Accurate fish segmentation in underwater videos is challenging due to low visibility, variable lighting, and dynamic backgrounds, making fully-supervised methods that require manual annotation impractical for many applications. This paper introduces a novel self-supervised learning approach for fish segmentation using Deep Learning. Our model, trained without manual annotation, learns robust and generalizable representations by aligning features across augmented views and enforcing spatial-temporal consistency. We demonstrate its effectiveness on three challenging underwater video datasets: DeepFish, Seagrass, and YouTube-VOS, surpassing existing self-supervised methods and achieving segmentation accuracy comparable to fully-supervised methods without the need for costly annotations. Trained on DeepFish, our model exhibits strong generalization, achieving high segmentation accuracy on the unseen Seagrass and YouTube-VOS datasets. Furthermore, our model is computationally efficient due to its parallel processing and efficient anchor sampling technique, making it suitable for real-time applications and potential deployment on edge devices. We present quantitative results using Jaccard Index and Dice coefficient, as well as qualitative comparisons, showcasing the accuracy, robustness, and efficiency of our approach for advancing underwater video analysis
Paper Structure (26 sections, 5 equations, 7 figures, 3 tables, 3 algorithms)

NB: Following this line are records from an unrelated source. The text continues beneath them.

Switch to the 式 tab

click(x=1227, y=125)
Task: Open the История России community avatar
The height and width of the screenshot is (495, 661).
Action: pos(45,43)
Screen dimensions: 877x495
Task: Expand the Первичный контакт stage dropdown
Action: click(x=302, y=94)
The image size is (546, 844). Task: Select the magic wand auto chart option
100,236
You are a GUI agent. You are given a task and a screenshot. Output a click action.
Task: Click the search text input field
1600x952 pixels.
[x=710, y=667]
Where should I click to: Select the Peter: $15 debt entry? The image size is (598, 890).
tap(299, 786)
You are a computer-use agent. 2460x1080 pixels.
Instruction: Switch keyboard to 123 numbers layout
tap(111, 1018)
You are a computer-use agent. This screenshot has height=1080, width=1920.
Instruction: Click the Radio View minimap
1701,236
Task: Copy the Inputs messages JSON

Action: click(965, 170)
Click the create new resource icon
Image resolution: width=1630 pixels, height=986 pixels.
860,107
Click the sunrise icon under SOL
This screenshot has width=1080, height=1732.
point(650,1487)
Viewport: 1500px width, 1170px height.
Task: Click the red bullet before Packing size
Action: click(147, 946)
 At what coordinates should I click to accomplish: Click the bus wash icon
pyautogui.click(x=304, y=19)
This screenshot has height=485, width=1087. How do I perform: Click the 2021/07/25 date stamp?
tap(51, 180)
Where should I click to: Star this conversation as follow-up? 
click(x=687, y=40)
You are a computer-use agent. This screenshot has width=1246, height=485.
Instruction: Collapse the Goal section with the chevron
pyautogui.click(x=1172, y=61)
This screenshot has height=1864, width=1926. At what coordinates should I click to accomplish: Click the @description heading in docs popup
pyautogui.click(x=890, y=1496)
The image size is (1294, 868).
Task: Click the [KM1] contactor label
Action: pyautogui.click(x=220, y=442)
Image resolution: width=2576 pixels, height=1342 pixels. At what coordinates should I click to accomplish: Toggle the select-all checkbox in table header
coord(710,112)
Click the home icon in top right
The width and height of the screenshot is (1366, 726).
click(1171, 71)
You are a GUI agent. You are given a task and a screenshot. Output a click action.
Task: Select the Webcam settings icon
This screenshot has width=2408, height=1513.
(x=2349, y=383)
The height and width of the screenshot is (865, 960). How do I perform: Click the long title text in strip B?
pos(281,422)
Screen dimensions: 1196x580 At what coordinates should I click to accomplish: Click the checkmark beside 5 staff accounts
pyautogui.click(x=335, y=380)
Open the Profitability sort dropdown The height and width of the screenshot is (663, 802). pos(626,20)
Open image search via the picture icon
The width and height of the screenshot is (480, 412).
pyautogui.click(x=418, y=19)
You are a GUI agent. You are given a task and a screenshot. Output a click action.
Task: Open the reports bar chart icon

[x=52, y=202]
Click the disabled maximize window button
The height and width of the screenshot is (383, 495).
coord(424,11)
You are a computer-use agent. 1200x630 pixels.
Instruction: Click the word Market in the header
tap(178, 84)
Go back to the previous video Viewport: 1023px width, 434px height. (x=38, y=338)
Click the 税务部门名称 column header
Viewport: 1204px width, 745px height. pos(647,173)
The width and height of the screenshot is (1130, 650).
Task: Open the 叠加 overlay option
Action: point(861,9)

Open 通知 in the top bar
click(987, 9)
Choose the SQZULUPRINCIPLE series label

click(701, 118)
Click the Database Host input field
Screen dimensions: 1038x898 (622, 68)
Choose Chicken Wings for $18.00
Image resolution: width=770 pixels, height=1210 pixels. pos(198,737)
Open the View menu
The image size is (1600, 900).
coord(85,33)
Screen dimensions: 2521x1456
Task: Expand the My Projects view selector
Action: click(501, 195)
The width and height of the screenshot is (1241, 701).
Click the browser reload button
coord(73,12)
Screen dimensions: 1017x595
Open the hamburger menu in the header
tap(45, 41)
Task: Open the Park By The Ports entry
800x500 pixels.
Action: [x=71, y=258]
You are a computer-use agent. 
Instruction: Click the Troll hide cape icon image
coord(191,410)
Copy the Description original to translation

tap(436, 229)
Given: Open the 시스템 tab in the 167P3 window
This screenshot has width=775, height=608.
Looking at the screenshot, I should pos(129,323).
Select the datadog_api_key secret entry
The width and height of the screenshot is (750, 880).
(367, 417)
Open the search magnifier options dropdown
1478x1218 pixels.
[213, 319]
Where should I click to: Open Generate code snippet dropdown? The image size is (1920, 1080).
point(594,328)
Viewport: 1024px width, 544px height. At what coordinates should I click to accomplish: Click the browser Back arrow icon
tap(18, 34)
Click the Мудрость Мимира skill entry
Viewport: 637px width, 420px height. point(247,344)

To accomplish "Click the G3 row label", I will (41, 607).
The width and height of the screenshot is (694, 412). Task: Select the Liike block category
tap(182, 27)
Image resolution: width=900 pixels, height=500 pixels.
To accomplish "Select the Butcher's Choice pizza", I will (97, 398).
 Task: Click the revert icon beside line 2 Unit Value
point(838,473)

This paper contains 26 sections, 5 equations, 7 figures, 3 tables, 3 algorithms.

Figures (7)

  • Figure 1: The natural visual artefact dynamics provide important cues about the composition of scenes and how they change.
  • Figure 2: Our proposed framework consists of a single feature extractor that processes video sequences. Given a batch of unlabeled video sequences $x$, two batches of different views $v$ and $\hat{v}$ are produced and are then encoded into embeddings $y$ and $\hat{y}$ through the main branch $f_{\theta}$ and the second regularising branch $f_{\xi}$, respectively. The embeddings are fed to a multilayer perceptron (MLP) $g_{\theta}$ to produce the projections $z$ and $\hat{z}$ to compute the cross-view consistency loss $\mathcal{L}_{\text{CV}}$. The self-training loss $\mathcal{L}_{\text{ST}}$ learns space-time embeddings between the anchors $q$ and pseudo labels $p$ (arg max of $u$, affinities of $\hat{z}$w.r.t. anchors.). The two branches are identical in architecture with shared weights.
  • Figure 3: Schematic graph of the serial block in CoaT Transformer xu2021coat. Input feature maps are first down-sampled by a patch embedding layer and then flatten the reduced feature maps into a sequence of image tokens. Multiple Conv-Attention and Feed-Forward layers process the tokenized features, along with a class token (a vector to achieve image classification).
  • Figure 4: Representation Learning as similarity across views by discriminating features (i) spatially within individual frames and (ii) temporally, to represent each frame in a video sequence in terms of the same feature set.
  • Figure 5: Qualitative comparison between our model and a baseline Araslanov2021 model applied on the YouTube-VOS (rows 1 and 4) Xu2018b, and Seagrass (rows 2 and 3) Ditria2021a datasets. The representation learned by our model effectively distinguishes between objects and background ambiguity and is robust to occlusions.